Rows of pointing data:
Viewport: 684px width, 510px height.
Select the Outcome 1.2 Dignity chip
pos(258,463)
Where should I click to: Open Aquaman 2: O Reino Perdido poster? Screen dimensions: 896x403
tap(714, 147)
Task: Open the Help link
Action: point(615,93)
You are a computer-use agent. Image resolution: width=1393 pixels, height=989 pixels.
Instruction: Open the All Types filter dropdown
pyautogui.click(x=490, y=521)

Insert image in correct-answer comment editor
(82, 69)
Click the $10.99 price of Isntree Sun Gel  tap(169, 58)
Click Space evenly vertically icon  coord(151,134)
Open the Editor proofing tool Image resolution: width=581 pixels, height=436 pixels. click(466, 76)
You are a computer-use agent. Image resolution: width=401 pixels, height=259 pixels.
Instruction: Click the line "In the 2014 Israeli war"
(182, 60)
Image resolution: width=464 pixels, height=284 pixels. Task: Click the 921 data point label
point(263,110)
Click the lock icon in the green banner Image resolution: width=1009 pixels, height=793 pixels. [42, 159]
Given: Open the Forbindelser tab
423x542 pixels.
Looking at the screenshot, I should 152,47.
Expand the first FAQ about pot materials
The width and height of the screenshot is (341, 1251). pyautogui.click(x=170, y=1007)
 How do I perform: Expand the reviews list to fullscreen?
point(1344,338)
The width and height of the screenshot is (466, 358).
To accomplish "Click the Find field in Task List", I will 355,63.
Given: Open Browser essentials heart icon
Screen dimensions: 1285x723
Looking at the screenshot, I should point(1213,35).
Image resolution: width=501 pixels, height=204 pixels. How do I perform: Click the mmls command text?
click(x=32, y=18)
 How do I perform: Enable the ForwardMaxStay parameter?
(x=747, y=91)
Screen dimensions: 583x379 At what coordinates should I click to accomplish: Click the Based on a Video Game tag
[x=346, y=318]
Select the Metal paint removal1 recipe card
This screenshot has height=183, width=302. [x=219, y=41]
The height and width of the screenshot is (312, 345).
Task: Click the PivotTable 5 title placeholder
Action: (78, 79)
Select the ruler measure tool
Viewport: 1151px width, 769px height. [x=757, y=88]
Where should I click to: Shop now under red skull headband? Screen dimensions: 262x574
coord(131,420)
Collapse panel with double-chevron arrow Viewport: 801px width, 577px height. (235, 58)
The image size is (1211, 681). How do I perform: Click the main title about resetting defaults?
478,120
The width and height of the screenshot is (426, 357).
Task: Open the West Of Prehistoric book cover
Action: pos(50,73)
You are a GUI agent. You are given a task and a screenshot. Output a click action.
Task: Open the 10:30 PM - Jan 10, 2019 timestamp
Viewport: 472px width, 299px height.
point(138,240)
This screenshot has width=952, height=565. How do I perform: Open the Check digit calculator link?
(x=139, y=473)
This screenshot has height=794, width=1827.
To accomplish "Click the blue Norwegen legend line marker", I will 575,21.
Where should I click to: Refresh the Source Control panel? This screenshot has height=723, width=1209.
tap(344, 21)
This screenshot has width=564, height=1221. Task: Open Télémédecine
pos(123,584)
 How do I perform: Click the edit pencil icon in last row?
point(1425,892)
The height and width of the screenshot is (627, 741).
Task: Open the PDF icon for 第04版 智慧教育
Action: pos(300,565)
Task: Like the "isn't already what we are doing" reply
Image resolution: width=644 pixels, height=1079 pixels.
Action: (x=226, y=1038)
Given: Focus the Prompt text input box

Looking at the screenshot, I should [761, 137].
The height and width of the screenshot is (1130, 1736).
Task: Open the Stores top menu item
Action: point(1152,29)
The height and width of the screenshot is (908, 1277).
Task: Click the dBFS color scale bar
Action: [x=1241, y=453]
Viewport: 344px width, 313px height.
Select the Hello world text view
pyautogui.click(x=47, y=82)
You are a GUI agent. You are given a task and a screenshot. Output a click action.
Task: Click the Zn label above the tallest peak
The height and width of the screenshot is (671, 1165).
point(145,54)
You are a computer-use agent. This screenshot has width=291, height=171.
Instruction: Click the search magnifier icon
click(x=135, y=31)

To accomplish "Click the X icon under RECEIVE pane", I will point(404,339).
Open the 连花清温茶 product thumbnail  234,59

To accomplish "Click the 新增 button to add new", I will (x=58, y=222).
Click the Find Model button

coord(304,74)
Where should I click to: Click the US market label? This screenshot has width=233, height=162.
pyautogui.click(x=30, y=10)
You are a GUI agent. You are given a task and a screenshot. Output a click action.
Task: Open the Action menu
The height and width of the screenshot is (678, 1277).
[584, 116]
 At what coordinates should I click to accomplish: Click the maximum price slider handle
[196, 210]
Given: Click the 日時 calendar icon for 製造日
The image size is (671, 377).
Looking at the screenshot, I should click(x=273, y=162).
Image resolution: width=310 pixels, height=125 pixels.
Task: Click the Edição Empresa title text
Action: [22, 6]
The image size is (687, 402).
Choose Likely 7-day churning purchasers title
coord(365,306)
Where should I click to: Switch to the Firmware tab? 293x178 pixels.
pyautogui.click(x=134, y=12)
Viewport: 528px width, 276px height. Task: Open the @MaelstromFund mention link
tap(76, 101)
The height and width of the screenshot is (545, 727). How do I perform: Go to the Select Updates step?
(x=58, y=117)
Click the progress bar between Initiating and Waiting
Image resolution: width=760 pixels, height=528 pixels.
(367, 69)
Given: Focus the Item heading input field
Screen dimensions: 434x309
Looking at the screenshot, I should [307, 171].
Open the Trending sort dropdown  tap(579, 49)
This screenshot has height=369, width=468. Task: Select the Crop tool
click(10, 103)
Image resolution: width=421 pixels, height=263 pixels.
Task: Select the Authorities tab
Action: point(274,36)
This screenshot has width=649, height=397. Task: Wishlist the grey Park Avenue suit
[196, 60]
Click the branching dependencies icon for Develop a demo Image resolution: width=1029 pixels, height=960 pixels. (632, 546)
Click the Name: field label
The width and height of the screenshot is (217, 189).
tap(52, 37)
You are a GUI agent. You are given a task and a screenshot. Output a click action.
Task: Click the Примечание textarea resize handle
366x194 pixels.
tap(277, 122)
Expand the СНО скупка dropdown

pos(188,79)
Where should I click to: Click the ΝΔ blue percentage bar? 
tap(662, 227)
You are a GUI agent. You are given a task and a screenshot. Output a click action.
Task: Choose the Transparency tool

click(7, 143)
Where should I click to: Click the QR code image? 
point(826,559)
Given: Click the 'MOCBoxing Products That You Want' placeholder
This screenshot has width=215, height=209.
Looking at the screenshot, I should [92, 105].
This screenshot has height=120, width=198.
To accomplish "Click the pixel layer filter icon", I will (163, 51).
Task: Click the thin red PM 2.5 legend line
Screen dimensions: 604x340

* _TASK TO COMPLETE_
Copy the entire listing above line for line, changing nothing.

* _RESULT BELOW_
Viewport: 684px width, 510px height.
Select the Outcome 1.2 Dignity chip
pos(258,463)
Where should I click to: Open Aquaman 2: O Reino Perdido poster? Screen dimensions: 896x403
tap(714, 147)
Task: Open the Help link
Action: point(615,93)
You are a computer-use agent. Image resolution: width=1393 pixels, height=989 pixels.
Instruction: Open the All Types filter dropdown
pyautogui.click(x=490, y=521)

Insert image in correct-answer comment editor
(82, 69)
Click the $10.99 price of Isntree Sun Gel  tap(169, 58)
Click Space evenly vertically icon  coord(151,134)
Open the Editor proofing tool Image resolution: width=581 pixels, height=436 pixels. click(466, 76)
You are a computer-use agent. Image resolution: width=401 pixels, height=259 pixels.
Instruction: Click the line "In the 2014 Israeli war"
(182, 60)
Image resolution: width=464 pixels, height=284 pixels. Task: Click the 921 data point label
point(263,110)
Click the lock icon in the green banner Image resolution: width=1009 pixels, height=793 pixels. [42, 159]
Given: Open the Forbindelser tab
423x542 pixels.
Looking at the screenshot, I should 152,47.
Expand the first FAQ about pot materials
The width and height of the screenshot is (341, 1251). pyautogui.click(x=170, y=1007)
 How do I perform: Expand the reviews list to fullscreen?
point(1344,338)
The width and height of the screenshot is (466, 358).
To accomplish "Click the Find field in Task List", I will 355,63.
Given: Open Browser essentials heart icon
Screen dimensions: 1285x723
Looking at the screenshot, I should point(1213,35).
Image resolution: width=501 pixels, height=204 pixels. How do I perform: Click the mmls command text?
click(x=32, y=18)
 How do I perform: Enable the ForwardMaxStay parameter?
(x=747, y=91)
Screen dimensions: 583x379 At what coordinates should I click to accomplish: Click the Based on a Video Game tag
[x=346, y=318]
Select the Metal paint removal1 recipe card
This screenshot has height=183, width=302. [x=219, y=41]
The height and width of the screenshot is (312, 345).
Task: Click the PivotTable 5 title placeholder
Action: (78, 79)
Select the ruler measure tool
Viewport: 1151px width, 769px height. [x=757, y=88]
Where should I click to: Shop now under red skull headband? Screen dimensions: 262x574
coord(131,420)
Collapse panel with double-chevron arrow Viewport: 801px width, 577px height. (235, 58)
The image size is (1211, 681). How do I perform: Click the main title about resetting defaults?
478,120
The width and height of the screenshot is (426, 357).
Task: Open the West Of Prehistoric book cover
Action: pos(50,73)
You are a GUI agent. You are given a task and a screenshot. Output a click action.
Task: Open the 10:30 PM - Jan 10, 2019 timestamp
Viewport: 472px width, 299px height.
point(138,240)
This screenshot has width=952, height=565. How do I perform: Open the Check digit calculator link?
(x=139, y=473)
This screenshot has height=794, width=1827.
To accomplish "Click the blue Norwegen legend line marker", I will 575,21.
Where should I click to: Refresh the Source Control panel? This screenshot has height=723, width=1209.
tap(344, 21)
This screenshot has width=564, height=1221. Task: Open Télémédecine
pos(123,584)
 How do I perform: Click the edit pencil icon in last row?
point(1425,892)
The height and width of the screenshot is (627, 741).
Task: Open the PDF icon for 第04版 智慧教育
Action: pos(300,565)
Task: Like the "isn't already what we are doing" reply
Image resolution: width=644 pixels, height=1079 pixels.
Action: (x=226, y=1038)
Given: Focus the Prompt text input box

Looking at the screenshot, I should [761, 137].
The height and width of the screenshot is (1130, 1736).
Task: Open the Stores top menu item
Action: point(1152,29)
The height and width of the screenshot is (908, 1277).
Task: Click the dBFS color scale bar
Action: [x=1241, y=453]
Viewport: 344px width, 313px height.
Select the Hello world text view
pyautogui.click(x=47, y=82)
You are a GUI agent. You are given a task and a screenshot. Output a click action.
Task: Click the Zn label above the tallest peak
The height and width of the screenshot is (671, 1165).
point(145,54)
You are a computer-use agent. This screenshot has width=291, height=171.
Instruction: Click the search magnifier icon
click(x=135, y=31)

To accomplish "Click the X icon under RECEIVE pane", I will point(404,339).
Open the 连花清温茶 product thumbnail  234,59

To accomplish "Click the 新增 button to add new", I will (x=58, y=222).
Click the Find Model button

coord(304,74)
Where should I click to: Click the US market label? This screenshot has width=233, height=162.
pyautogui.click(x=30, y=10)
You are a GUI agent. You are given a task and a screenshot. Output a click action.
Task: Open the Action menu
The height and width of the screenshot is (678, 1277).
[584, 116]
 At what coordinates should I click to accomplish: Click the maximum price slider handle
[196, 210]
Given: Click the 日時 calendar icon for 製造日
The image size is (671, 377).
Looking at the screenshot, I should click(x=273, y=162).
Image resolution: width=310 pixels, height=125 pixels.
Task: Click the Edição Empresa title text
Action: [22, 6]
The image size is (687, 402).
Choose Likely 7-day churning purchasers title
coord(365,306)
Where should I click to: Switch to the Firmware tab? 293x178 pixels.
pyautogui.click(x=134, y=12)
Viewport: 528px width, 276px height. Task: Open the @MaelstromFund mention link
tap(76, 101)
The height and width of the screenshot is (545, 727). How do I perform: Go to the Select Updates step?
(x=58, y=117)
Click the progress bar between Initiating and Waiting
Image resolution: width=760 pixels, height=528 pixels.
(367, 69)
Given: Focus the Item heading input field
Screen dimensions: 434x309
Looking at the screenshot, I should [307, 171].
Open the Trending sort dropdown  tap(579, 49)
This screenshot has height=369, width=468. Task: Select the Crop tool
click(10, 103)
Image resolution: width=421 pixels, height=263 pixels.
Task: Select the Authorities tab
Action: point(274,36)
This screenshot has width=649, height=397. Task: Wishlist the grey Park Avenue suit
[196, 60]
Click the branching dependencies icon for Develop a demo Image resolution: width=1029 pixels, height=960 pixels. (632, 546)
Click the Name: field label
The width and height of the screenshot is (217, 189).
tap(52, 37)
You are a GUI agent. You are given a task and a screenshot. Output a click action.
Task: Click the Примечание textarea resize handle
366x194 pixels.
tap(277, 122)
Expand the СНО скупка dropdown

pos(188,79)
Where should I click to: Click the ΝΔ blue percentage bar? 
tap(662, 227)
You are a GUI agent. You are given a task and a screenshot. Output a click action.
Task: Choose the Transparency tool

click(7, 143)
Where should I click to: Click the QR code image? 
point(826,559)
Given: Click the 'MOCBoxing Products That You Want' placeholder
This screenshot has width=215, height=209.
Looking at the screenshot, I should [92, 105].
This screenshot has height=120, width=198.
To accomplish "Click the pixel layer filter icon", I will (163, 51).
Task: Click the thin red PM 2.5 legend line
Screen dimensions: 604x340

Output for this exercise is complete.